Esta investigación sobre violencia mediática y el modo en que se continúa abordando temas de género en los medios tradicionales fue la tesina con la que Eva Amorín alcanzó su postítulo en Educación Sexual Integral,que se dicta en el Instituto Joaquín V. González.

Sobre su experiencia en la carrera, la periodista destacó: “si bien está pensado a priori para docentes, algunas personas que no ejercemos la docencia también lo podemos hacer y para mí la originalidad que tiene es que nos permite ver la educación sexual integral no como un tema que sólo tiene que ver con la institución educativa en el sentido más convencional del nivel inicial, primario, secundario, sino que nos permite analizar las dimensiones de la sexualidad en la vida, en el mundo, en la historia, en la actualidad enmarcadas en relaciones de clase, en relaciones de género, y tiene la virtud de poder hacer eso para después aplicarlo precisamente para pensar cómo sería un programa de educación sexual para periodistas que claramente no tiene que ver con la escuela, pero sí con la sexualidad, la vida y las formas opresivas o emancipadores de poder entender algo de esto”.

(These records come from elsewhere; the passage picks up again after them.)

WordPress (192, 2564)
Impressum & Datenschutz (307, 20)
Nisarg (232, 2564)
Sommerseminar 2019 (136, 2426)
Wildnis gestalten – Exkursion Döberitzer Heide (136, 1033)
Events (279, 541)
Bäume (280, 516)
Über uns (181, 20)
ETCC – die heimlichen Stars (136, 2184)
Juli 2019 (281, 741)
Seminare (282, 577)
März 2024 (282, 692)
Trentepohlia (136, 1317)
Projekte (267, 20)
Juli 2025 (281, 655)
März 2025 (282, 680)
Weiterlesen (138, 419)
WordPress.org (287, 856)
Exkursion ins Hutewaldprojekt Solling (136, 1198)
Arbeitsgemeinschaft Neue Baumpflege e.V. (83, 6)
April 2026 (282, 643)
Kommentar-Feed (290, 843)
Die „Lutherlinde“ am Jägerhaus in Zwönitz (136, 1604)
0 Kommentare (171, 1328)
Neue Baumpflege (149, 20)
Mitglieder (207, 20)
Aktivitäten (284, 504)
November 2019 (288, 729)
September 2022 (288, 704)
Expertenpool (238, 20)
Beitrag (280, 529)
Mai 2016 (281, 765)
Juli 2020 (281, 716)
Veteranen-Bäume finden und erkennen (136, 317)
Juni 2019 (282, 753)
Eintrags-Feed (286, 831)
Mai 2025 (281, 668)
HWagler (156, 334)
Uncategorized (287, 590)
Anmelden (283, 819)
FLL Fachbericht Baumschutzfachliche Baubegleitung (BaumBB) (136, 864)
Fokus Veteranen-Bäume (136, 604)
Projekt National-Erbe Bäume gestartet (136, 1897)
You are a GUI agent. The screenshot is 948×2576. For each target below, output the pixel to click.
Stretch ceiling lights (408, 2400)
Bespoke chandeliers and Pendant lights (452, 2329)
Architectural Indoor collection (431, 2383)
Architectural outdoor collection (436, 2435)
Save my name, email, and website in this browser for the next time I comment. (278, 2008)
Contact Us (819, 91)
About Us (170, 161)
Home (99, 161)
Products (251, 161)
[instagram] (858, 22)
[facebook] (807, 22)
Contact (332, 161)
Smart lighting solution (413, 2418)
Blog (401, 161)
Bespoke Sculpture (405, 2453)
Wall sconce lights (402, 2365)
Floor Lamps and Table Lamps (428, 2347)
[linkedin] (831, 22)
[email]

Para Amorín otro de los grandes méritos del postítulo es su metodología de trabajo: “es bastante anti escolar porque no propone el sistema tradicional de estudiantes que nos sentamos mirando al frente y escuchamos una serie de exposiciones y leemos una serie de textos. Esto está pero básicamente el postítulo promueve de una manera muy inteligente y con personas adultas y con tantos años de otras experiencias educativas más convencionales mover las propias vivencias, trabajar desde la propia experiencia, del propio sentir, del propio cuerpo y desde ahí revisar, problematizar, confrontarse con las propias historias y pensar cómo podemos trabajar con otras y con otros la cuestión de la sexualidad, y esa es como la dimensión más rica y más original para mí del postítulo. Está el marco teórico, están los trabajos prácticos, vas a salir con un bagaje bibliográfico importante pero sobre todo vas a salir otra persona”.